ギャロッピングは大きくゆっくりした揺れ——エネルギーが桁違いなので吸収しきれません。
それでも多少は効くので、問題文の(2)は誤りではありません——「抑制するために」と書かれているのです。
スリートジャンプには、電線の配置をずらす方法が使われます——跳ね上がっても上の相に届かないように。
ねん架を省略できる場合
(5)のねん架は、いつでも必要でしょうか。
| 条件 | ねん架 | 理由 |
| ★長い送電線 | ★★必要 | ★不平衡が積み重なる |
| ★短い線路 | ★★省略することがある | ★影響が小さい |
| ★正三角形配置 | ★★不要に近い | ★★もともと対称 |
3相を正三角形に並べれば、初めから対称です——ねん架しなくても平衡します。
けれども鉄塔の構造上、縦に並べることが多い——用地を節約できるからです。
縦配置なら上下で条件が違うので、ねん架が要ります——配置と対策がつながっているのです。

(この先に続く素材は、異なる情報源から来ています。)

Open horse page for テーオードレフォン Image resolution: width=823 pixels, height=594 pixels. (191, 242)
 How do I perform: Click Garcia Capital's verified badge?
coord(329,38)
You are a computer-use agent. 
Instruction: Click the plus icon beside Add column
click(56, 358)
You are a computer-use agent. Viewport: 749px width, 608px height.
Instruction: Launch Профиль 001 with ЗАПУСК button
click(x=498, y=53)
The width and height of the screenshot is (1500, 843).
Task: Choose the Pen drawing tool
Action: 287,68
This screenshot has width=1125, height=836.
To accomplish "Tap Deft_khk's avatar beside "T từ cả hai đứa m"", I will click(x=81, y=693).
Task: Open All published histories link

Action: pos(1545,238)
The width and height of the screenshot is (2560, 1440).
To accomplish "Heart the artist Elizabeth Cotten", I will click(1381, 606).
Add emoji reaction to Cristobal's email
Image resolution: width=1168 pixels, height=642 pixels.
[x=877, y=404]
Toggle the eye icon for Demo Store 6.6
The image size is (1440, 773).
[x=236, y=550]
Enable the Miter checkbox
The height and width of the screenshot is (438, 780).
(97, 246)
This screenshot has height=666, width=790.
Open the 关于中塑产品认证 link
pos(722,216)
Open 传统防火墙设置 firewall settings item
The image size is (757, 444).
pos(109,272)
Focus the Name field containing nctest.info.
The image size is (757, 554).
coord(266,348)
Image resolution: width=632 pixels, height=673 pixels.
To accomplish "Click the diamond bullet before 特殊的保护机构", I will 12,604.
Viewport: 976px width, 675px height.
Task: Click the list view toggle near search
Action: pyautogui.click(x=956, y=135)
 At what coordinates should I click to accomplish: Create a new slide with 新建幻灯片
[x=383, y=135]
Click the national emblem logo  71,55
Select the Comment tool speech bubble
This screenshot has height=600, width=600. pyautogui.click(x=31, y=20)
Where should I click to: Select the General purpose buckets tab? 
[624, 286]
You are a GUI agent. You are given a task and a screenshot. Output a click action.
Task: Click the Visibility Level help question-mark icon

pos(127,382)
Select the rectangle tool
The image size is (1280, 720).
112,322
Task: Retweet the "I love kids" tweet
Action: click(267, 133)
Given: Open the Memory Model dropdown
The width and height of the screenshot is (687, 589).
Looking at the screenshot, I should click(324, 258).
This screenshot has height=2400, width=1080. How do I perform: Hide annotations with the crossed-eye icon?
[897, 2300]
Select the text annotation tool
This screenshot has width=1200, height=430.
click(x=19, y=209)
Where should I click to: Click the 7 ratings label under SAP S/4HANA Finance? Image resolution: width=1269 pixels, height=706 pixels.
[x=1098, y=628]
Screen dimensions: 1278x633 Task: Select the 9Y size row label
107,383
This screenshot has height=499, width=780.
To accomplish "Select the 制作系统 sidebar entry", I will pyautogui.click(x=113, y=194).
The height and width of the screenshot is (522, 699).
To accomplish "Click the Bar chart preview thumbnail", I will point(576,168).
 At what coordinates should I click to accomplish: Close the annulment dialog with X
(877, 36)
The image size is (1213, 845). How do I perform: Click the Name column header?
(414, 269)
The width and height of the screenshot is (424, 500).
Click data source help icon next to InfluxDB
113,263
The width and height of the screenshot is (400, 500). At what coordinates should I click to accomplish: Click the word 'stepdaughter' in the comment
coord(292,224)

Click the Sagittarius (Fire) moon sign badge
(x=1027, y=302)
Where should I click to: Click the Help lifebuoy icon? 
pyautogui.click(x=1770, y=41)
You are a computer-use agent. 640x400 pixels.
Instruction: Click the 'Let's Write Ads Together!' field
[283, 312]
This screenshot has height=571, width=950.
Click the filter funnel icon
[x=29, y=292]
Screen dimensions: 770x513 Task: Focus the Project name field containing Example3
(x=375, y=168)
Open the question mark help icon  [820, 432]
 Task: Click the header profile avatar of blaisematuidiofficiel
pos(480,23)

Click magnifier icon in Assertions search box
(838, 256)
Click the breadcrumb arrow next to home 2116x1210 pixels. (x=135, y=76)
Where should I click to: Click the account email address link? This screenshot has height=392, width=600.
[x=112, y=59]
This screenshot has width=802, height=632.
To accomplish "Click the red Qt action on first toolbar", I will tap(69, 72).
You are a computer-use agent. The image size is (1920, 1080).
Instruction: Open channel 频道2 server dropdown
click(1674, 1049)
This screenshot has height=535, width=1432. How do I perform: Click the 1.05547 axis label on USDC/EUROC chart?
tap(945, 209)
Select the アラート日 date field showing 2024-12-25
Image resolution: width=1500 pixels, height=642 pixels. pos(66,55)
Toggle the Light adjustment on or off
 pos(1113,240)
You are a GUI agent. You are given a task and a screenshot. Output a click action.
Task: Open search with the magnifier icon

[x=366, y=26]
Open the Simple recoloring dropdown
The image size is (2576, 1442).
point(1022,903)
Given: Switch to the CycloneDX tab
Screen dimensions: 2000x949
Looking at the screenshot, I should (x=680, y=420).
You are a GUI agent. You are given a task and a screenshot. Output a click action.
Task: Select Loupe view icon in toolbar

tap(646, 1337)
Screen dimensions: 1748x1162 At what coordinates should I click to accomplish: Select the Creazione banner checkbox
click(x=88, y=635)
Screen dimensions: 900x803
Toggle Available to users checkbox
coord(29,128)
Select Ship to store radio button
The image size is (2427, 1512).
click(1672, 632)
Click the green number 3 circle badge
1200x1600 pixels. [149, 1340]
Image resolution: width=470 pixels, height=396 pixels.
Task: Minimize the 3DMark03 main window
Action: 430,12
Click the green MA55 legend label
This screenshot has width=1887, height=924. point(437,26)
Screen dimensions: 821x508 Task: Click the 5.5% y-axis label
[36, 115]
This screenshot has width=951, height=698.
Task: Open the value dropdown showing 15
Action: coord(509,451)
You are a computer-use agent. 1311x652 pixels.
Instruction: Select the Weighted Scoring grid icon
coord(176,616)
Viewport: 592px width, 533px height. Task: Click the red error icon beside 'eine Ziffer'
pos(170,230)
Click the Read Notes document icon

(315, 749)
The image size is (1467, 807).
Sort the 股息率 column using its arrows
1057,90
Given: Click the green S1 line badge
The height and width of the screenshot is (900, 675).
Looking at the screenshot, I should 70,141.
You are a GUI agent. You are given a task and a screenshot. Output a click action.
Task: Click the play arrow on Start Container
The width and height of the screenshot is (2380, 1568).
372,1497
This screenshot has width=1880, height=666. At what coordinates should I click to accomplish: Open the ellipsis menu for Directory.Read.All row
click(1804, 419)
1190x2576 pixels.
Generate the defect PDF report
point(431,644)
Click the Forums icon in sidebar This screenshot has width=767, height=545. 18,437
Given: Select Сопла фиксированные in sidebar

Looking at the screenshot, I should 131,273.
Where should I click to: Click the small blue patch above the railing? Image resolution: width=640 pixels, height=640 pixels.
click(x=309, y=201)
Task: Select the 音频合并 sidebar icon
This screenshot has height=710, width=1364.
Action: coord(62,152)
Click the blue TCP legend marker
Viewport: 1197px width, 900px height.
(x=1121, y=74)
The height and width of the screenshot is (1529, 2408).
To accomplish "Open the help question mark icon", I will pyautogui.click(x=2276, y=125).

ねん架は3区間で1周し、各相が上・中・下を1回ずつ通ります——平均すれば同じになることになります。
がいしの絶縁を保つ設計
沿面距離という考え方があります。
| 距離 | 意味 | 関係する性能 |
| ★空間距離 | ★空気中を直線で結んだ長さ | ★アークホーン間の放電 |
| ★★沿面距離 | ★★がいしの表面をたどった長さ | ★★汚損時のフラッシオーバ |
| ★貫通経路 | ★磁器の中を最短で通る長さ | ★貫通破壊 |
笠が波打っているのは、沿面距離を稼ぐため——直線より長い経路を作るのです。
汚れると表面が導電性を持つので、沿面距離が効いてきます——だから塩害地域では長いがいしを使う。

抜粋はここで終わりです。